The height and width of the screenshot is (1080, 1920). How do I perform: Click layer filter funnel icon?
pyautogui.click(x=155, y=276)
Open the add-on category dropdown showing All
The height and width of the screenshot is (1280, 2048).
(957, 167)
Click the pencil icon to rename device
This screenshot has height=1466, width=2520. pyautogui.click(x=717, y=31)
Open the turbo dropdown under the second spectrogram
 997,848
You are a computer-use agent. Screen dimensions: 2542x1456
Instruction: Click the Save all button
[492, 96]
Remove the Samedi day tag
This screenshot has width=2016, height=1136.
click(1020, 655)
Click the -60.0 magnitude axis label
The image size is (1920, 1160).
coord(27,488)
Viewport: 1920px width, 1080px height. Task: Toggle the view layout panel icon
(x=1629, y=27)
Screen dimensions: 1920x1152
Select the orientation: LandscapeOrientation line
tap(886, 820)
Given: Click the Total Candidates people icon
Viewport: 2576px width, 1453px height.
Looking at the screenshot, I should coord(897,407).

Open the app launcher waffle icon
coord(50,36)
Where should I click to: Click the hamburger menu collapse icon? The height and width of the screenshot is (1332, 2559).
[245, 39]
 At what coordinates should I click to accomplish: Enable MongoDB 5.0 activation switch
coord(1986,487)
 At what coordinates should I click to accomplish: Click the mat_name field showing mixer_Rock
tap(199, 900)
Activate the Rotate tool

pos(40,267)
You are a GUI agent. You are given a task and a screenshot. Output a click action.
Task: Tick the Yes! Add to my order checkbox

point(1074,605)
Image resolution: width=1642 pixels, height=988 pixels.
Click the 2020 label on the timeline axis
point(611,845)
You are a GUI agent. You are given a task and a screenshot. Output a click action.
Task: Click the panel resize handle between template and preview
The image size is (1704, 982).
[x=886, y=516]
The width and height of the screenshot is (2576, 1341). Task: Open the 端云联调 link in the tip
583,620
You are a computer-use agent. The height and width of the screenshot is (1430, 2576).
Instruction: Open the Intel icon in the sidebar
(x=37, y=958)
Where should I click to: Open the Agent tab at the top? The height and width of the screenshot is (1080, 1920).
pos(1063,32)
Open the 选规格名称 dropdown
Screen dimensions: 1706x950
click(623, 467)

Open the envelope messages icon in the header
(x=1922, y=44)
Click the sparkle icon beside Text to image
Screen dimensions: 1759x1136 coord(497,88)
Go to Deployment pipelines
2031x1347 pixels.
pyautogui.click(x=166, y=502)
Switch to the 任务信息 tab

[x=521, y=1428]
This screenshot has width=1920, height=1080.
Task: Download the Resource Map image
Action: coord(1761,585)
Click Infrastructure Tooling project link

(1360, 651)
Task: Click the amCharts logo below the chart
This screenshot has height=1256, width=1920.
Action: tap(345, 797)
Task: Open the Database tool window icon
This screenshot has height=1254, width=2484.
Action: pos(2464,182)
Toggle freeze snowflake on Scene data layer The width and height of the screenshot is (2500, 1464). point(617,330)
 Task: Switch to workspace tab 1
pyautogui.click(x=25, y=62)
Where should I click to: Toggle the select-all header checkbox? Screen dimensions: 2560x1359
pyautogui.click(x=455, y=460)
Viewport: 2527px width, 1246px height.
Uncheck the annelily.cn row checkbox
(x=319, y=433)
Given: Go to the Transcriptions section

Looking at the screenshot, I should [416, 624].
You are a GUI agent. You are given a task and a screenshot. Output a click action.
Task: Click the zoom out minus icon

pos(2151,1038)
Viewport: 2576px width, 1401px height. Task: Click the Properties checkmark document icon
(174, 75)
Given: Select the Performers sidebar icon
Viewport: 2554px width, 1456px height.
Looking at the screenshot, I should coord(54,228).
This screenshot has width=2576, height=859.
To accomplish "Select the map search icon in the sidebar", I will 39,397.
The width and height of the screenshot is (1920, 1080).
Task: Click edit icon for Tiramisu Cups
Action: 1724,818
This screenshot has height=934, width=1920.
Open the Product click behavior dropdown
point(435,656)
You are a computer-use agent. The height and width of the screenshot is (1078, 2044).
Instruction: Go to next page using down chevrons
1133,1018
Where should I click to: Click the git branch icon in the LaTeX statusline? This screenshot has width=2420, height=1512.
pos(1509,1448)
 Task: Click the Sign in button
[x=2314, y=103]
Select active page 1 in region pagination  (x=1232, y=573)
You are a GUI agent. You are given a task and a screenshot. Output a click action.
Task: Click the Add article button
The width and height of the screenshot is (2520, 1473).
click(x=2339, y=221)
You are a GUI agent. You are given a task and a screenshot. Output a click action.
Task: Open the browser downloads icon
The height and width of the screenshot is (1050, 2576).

> **Required action**
The lines you need are those holding the word "computer"; copy each of them from the material above.

> **Problem solution**
You are a computer-use agent. Screen dimensions: 2542x1456
You are a computer-use agent. The height and width of the screenshot is (1430, 2576).
You are a computer-use agent. The height and width of the screenshot is (1078, 2044).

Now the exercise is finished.